Do you believe that one day it will be possible to make a simulation that is indistinguishable from reality?
No.
What about making videos with automatic voices that are indistinguishable from reality? If not now, what about in a century?
I think representations in a way are simulations. So a video of a real event is a simulation of the real event and a video of a fake event is a simulation of a representation or simulation of a simulation. So what you seem to be asking is since layman using ordinary senses through a computer interface have a hard time distinguishing between a simulation and a simulation of a simulation, wouldn't that imply your original thesis: one day it will be possible to make a simulation that is indistinguishable from reality.
Let me try to define some things here. First, a simulation to me is a representation of a thing in some way, it's a thing that mimics some features of another thing or category of things and in order to do that it is either incomplete as there are things that it does not possess, at a minimum it could be the true process or true location, or it is inconsistent with the real thing or category of things, meaning a feature(s) does not fit. Second, "distinguishable" to me means that it is logically possible for an appropriately trained or skilled person utilizing the right technology to ascertain such difference (incomplete mapping or inconsistent mapping) between thing A and thing B (or set of things C).

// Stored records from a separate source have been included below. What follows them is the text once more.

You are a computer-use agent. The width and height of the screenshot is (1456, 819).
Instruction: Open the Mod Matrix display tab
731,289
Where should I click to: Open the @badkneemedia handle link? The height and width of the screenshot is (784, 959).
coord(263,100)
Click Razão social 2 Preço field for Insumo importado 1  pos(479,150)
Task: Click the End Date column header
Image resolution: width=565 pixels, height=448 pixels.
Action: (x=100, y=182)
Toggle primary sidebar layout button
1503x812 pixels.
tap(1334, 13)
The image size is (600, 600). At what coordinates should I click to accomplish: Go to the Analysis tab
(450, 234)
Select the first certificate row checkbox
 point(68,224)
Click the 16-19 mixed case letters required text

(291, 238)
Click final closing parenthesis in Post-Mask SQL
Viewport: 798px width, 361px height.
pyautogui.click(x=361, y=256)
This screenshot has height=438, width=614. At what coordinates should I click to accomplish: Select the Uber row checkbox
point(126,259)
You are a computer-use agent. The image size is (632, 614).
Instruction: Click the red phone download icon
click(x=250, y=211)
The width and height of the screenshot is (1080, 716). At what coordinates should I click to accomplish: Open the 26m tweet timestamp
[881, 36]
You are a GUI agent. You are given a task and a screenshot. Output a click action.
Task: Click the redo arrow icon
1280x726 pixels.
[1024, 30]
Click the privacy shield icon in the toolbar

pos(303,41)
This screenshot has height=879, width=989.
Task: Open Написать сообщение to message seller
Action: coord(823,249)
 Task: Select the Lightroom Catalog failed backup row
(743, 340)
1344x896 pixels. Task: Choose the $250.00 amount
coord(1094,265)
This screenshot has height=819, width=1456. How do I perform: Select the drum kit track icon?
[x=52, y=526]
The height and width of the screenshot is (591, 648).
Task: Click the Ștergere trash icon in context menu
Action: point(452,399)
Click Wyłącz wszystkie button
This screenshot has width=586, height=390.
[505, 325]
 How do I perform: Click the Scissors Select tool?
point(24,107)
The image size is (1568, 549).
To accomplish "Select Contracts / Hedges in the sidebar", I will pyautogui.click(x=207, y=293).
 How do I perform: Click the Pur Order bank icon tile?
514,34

Thirdly, I will now posit that the technology to create simulations cannot surpass the technology of the same era that is used to detect either the incompleteness or inconsistency between a simulation and a real thing. Though particular experts from time to time may have difficulties--perhaps not all information is available to them for example--it remains logically possible at all times to distinguish one from the other.
Now when you write about indistinguishability you seem to be using it in a less academic manner--like say socially by laymen and expert fraudsters. So, for example, suppose a hundred years from now a person is drugged and a future-technology VR head set is placed on them so that when they become semi-conscious they experience a simulated environment. They then behold themselves in the VR murdering a person and in the VR eventually they go to sleep while in reality they are drugged more to go unconscious. They wake up and some people dressed up as police take them to the station to question them and yell at them. Would they _believe_ they were in a real event? Probably.
To me, that is a very different thing from a blanket statement saying that a simulation is indistinguishable from reality.
Finally, I will just add that I don't think this idea of a simulation is new, except for the terminology makes it sound scifi. It really is more of a vestigial artifact of religion. The way religions function is to offer something to people and get something back (usually money, sex or power). The thing offered is unreality--usually the fake existence of something beyond life such as an afterlife or an enlightened state. There's no waking up and taking off the VR headset in another dimension when we die. When we die, we die. There's no interesting cool Matrix. There's just life while we are here.